● Input records
-- Opening Marker --

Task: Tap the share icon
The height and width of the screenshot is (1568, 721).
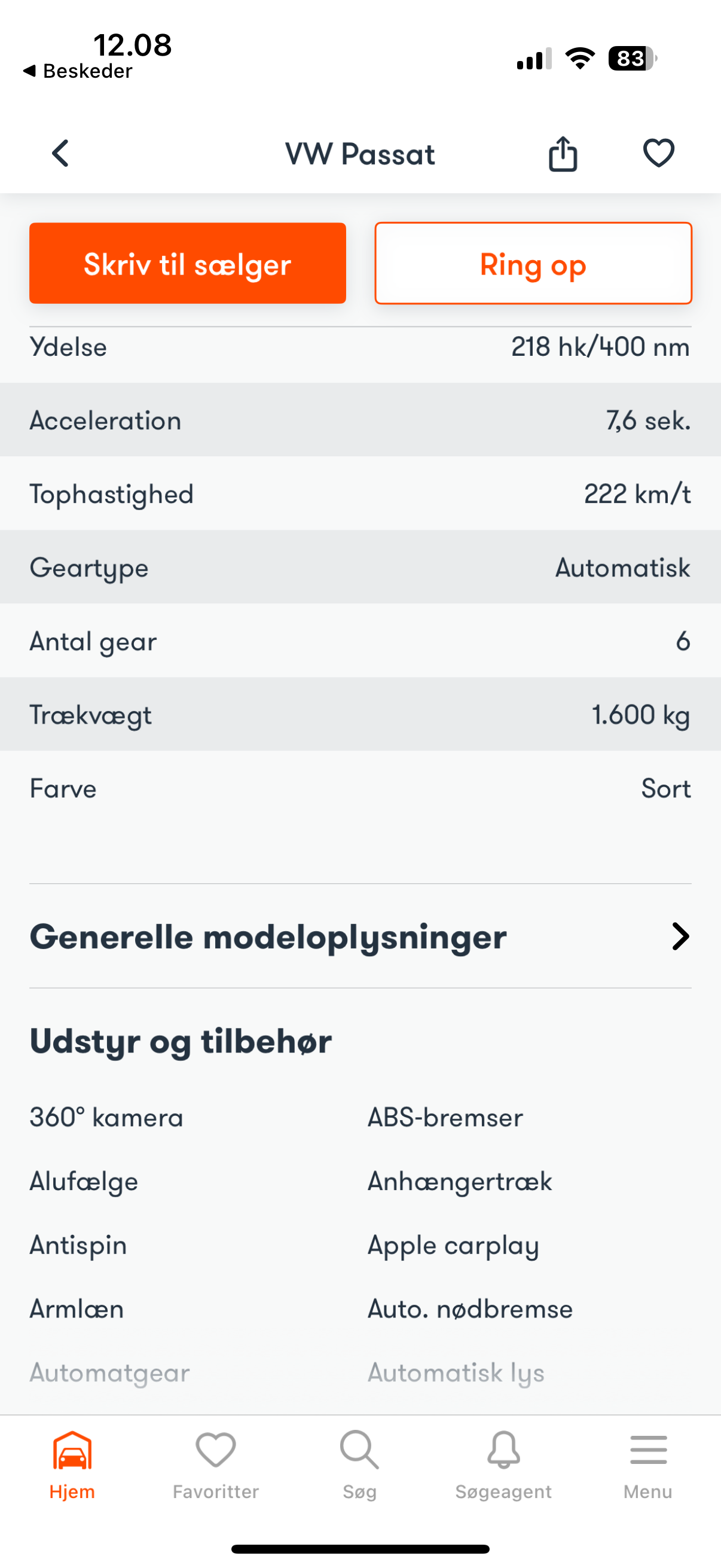Action: tap(563, 153)
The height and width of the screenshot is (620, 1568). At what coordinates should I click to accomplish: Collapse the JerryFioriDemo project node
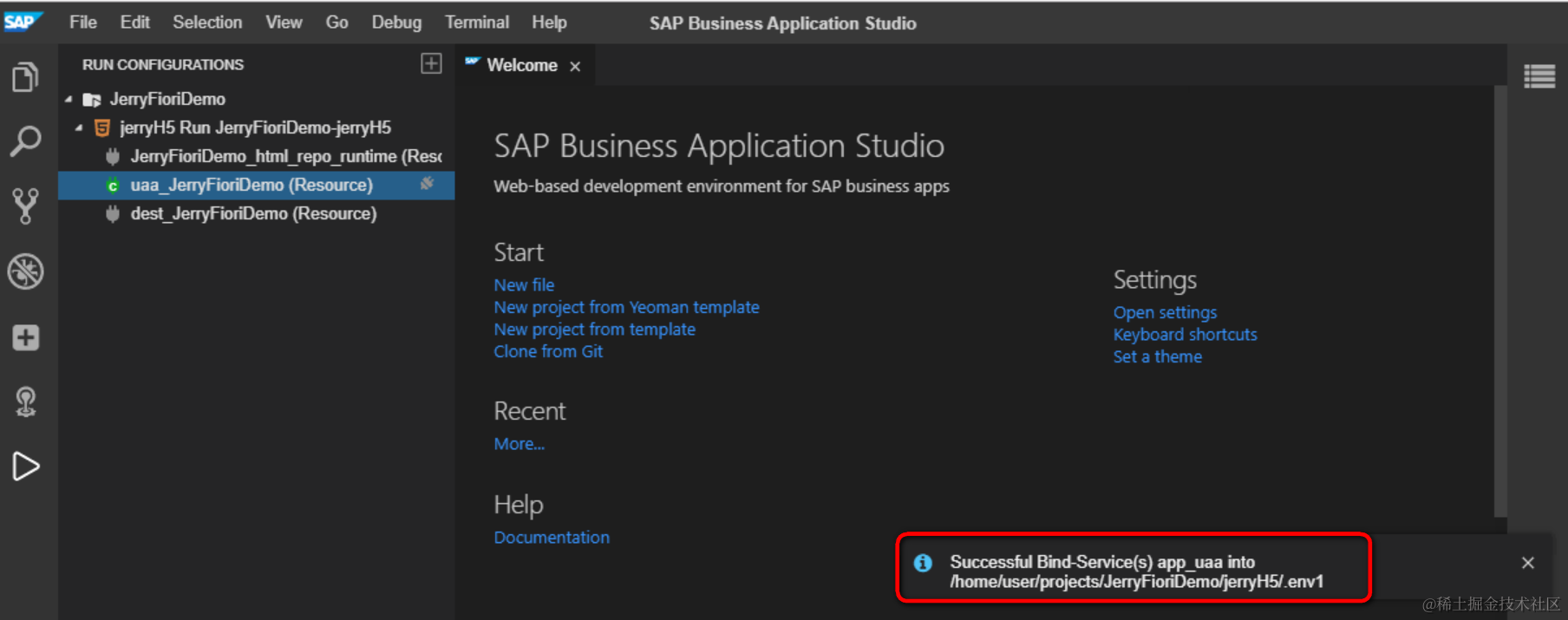pyautogui.click(x=69, y=100)
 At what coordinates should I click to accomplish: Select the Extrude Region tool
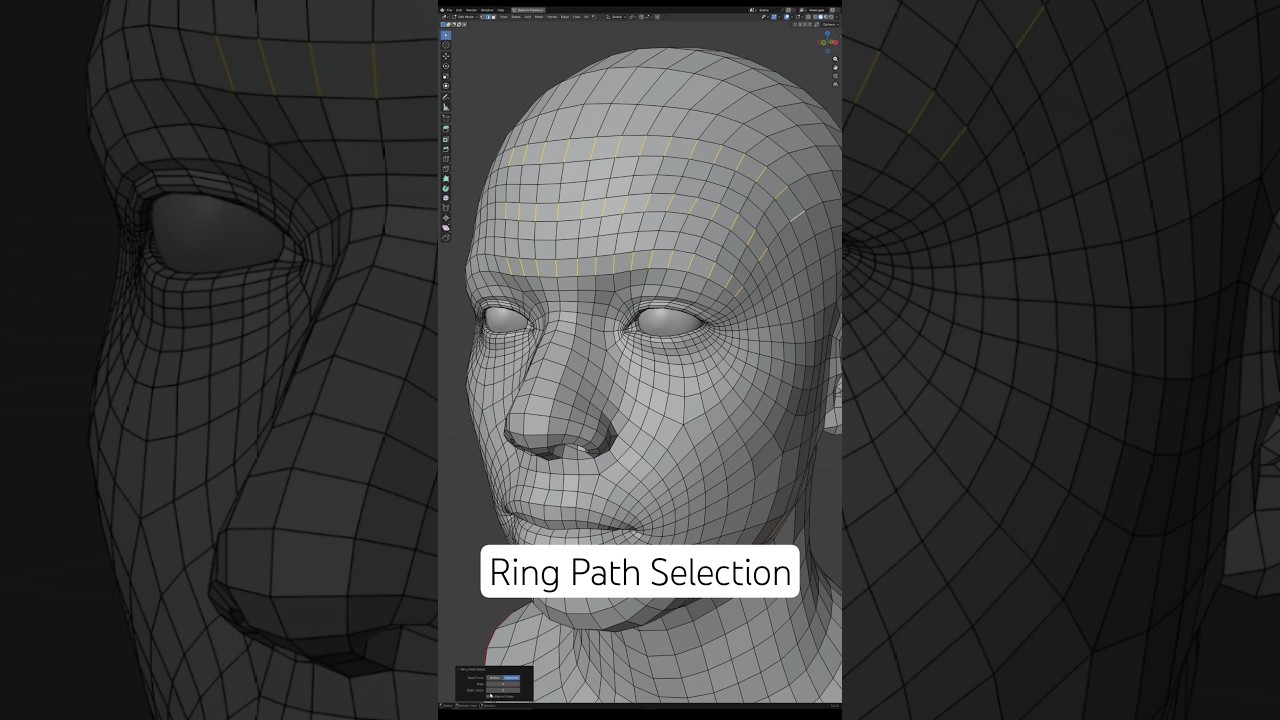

-- Closing Marker --

● Work to complete
The complete listing must be transcribed verbatim, and all pictures are to be omitted.

● Answer to this problem
Task: Tap the share icon
The height and width of the screenshot is (1568, 721).
Action: tap(563, 153)
The height and width of the screenshot is (620, 1568). At what coordinates should I click to accomplish: Collapse the JerryFioriDemo project node
pyautogui.click(x=69, y=100)
 At what coordinates should I click to accomplish: Select the Extrude Region tool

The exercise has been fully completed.